What is expected
Please return the listing below word for word, minus its pictures.

Dataset records
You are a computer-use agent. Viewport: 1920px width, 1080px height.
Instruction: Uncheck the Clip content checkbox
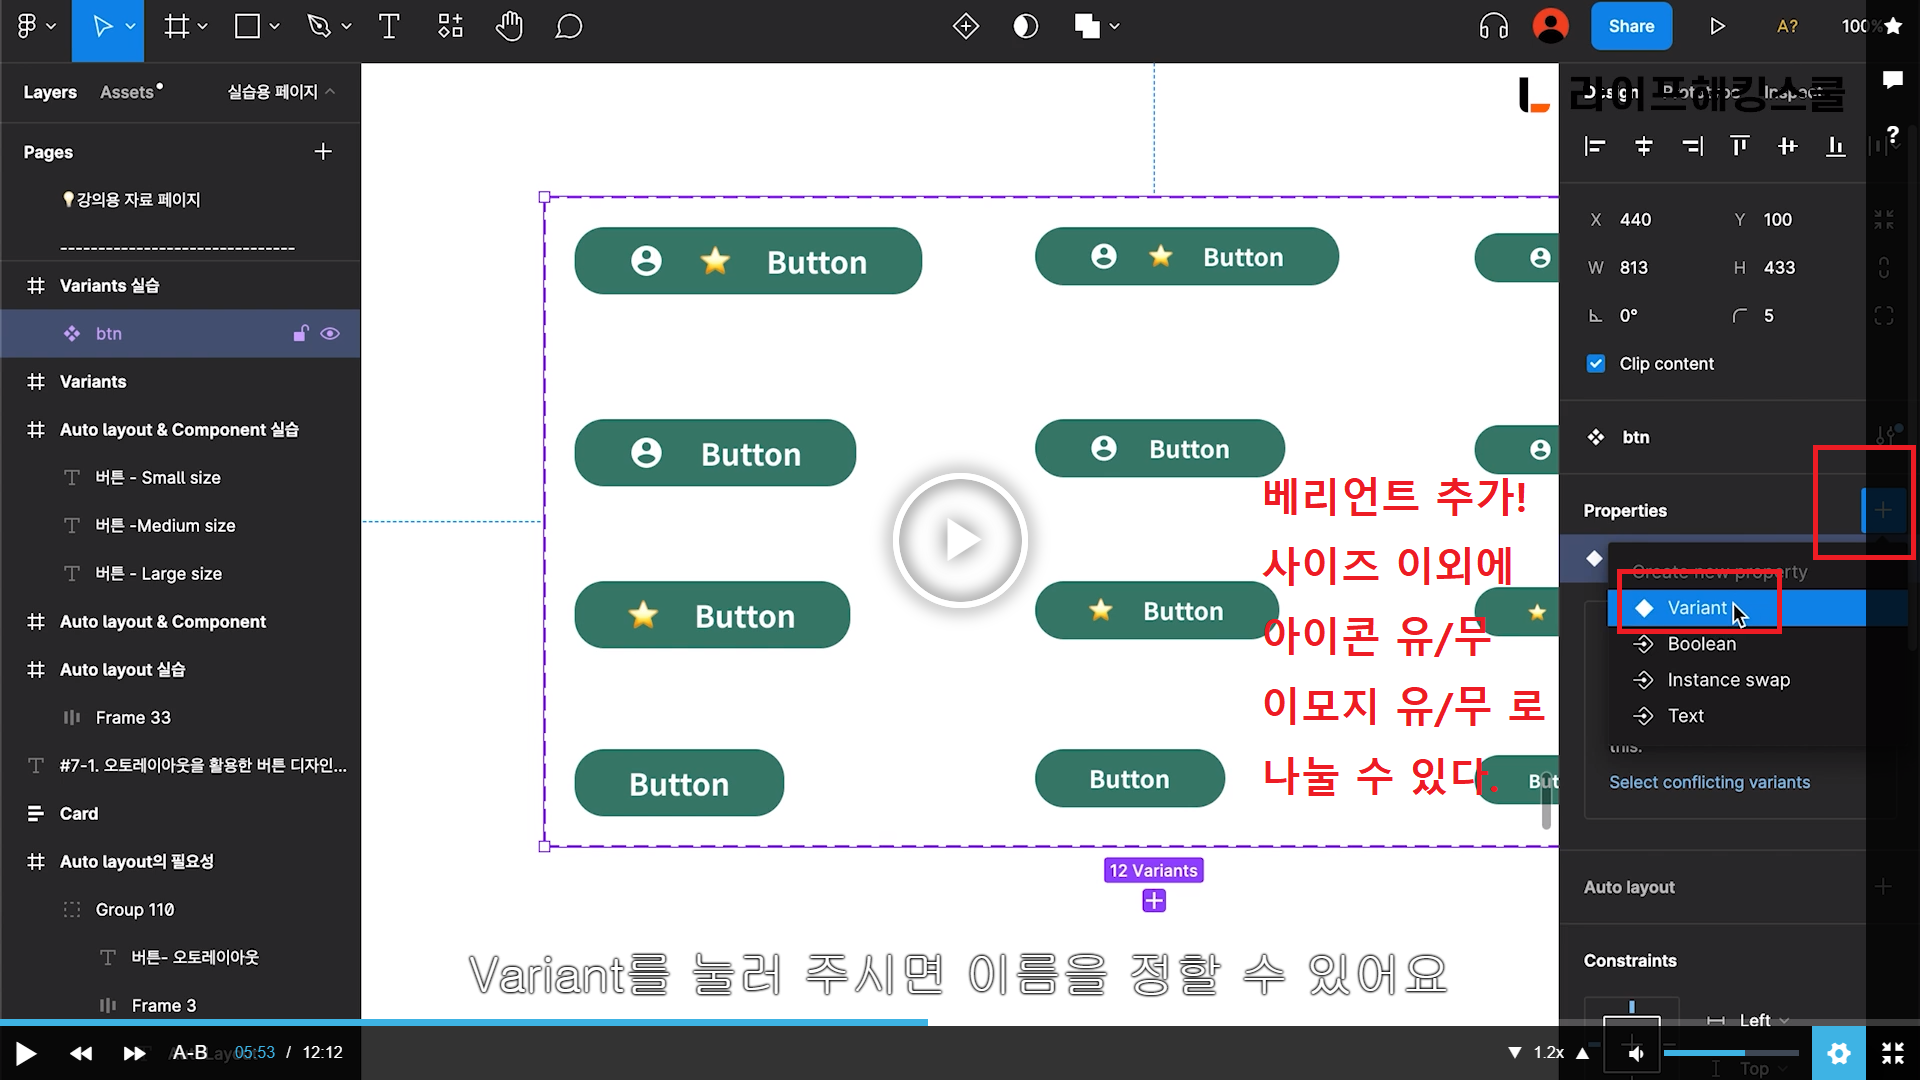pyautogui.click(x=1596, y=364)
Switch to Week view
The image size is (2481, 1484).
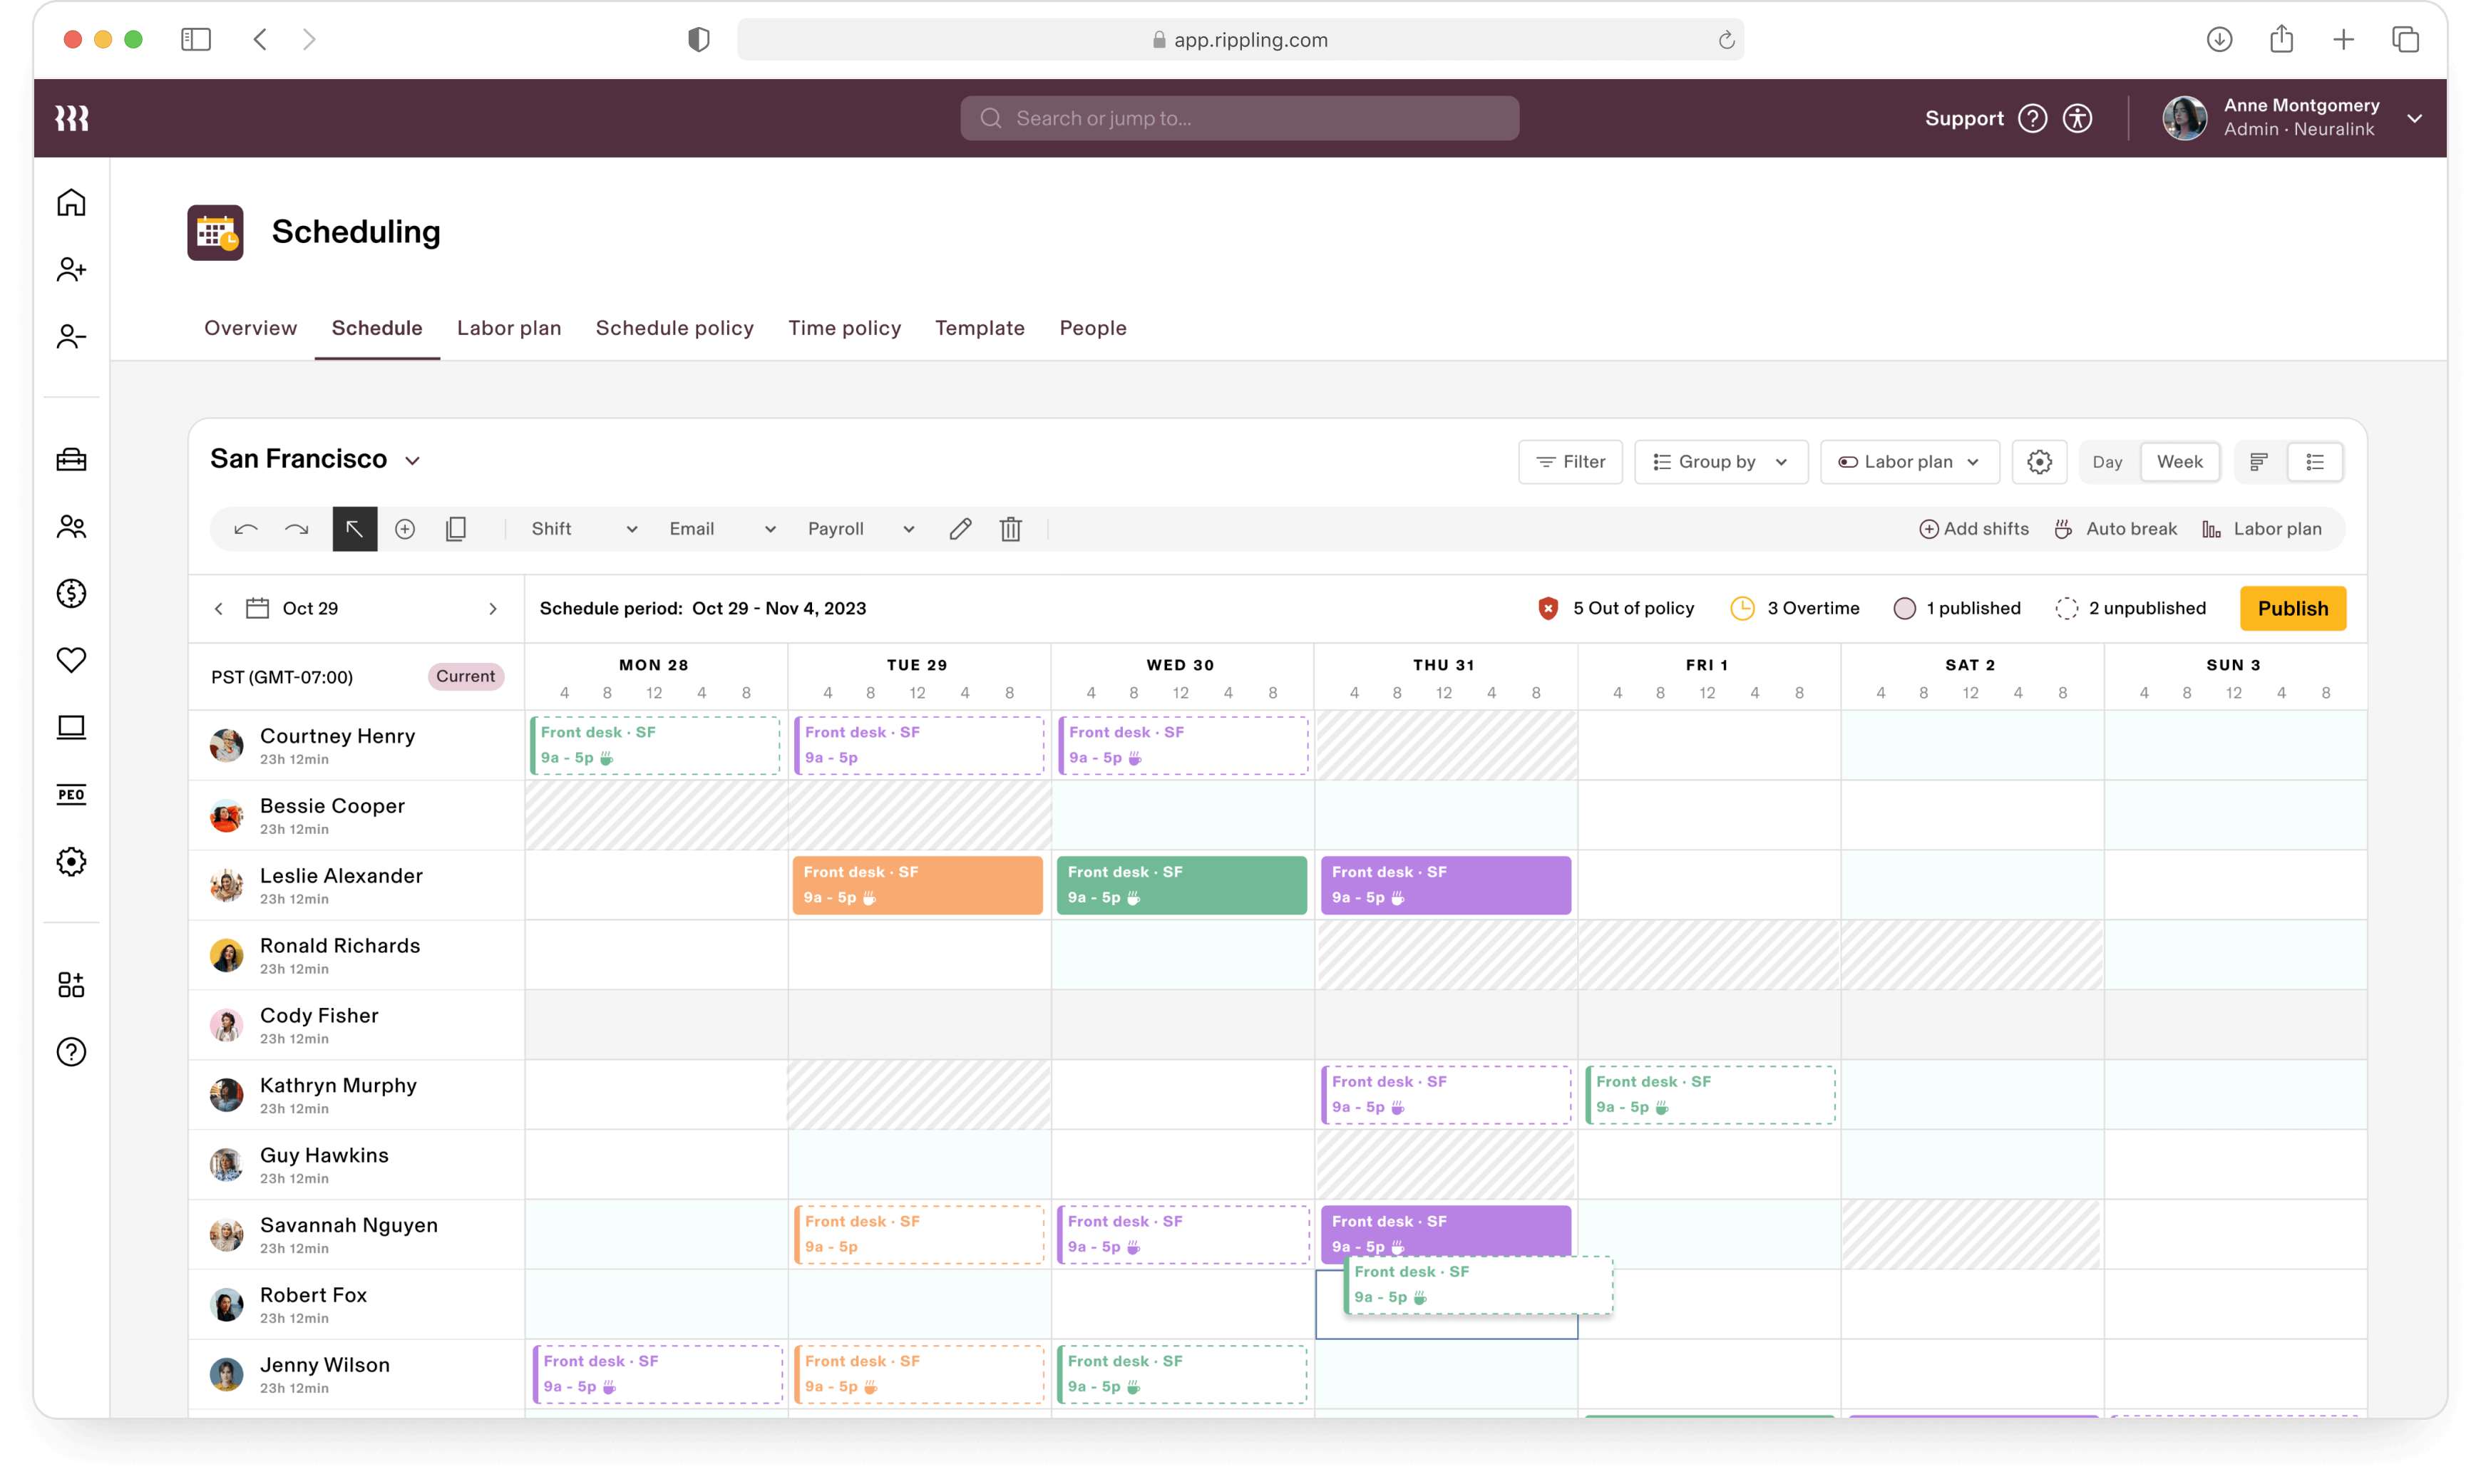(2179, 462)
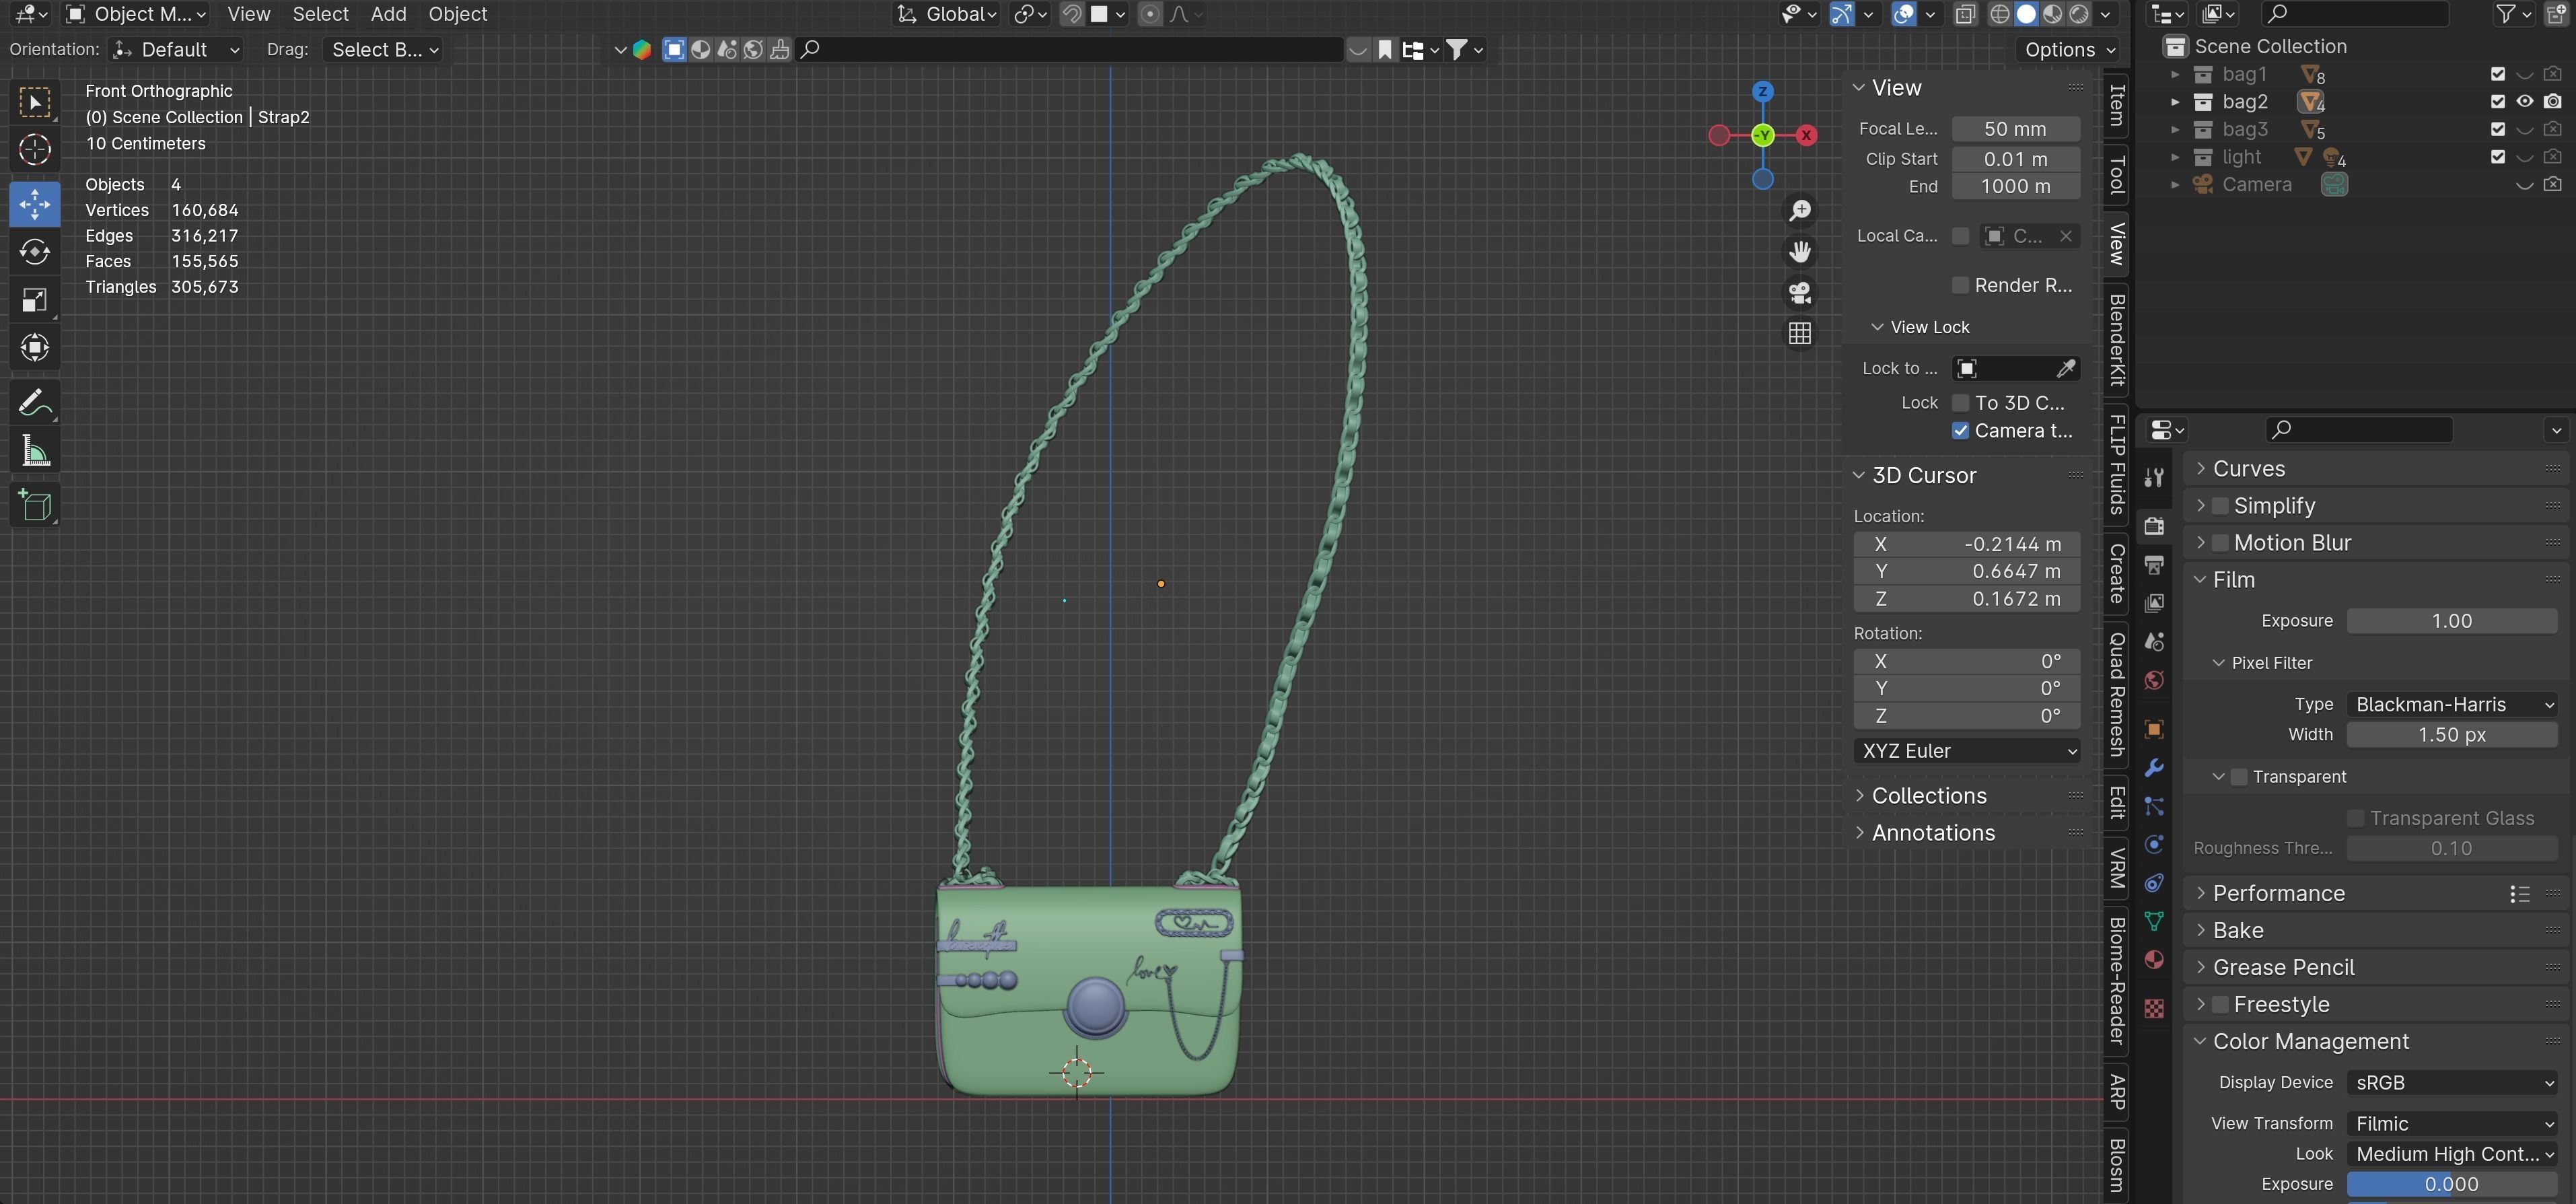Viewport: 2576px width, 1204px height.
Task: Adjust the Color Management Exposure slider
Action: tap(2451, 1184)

Task output
You are a computer-use agent. Viewport: 1920px width, 1080px height.
Instruction: Uncheck the Clip content checkbox
pyautogui.click(x=1596, y=364)
Switch to Week view
The image size is (2481, 1484).
(2179, 462)
Viewport: 2576px width, 1204px height.
Task: Adjust the Color Management Exposure slider
Action: tap(2451, 1184)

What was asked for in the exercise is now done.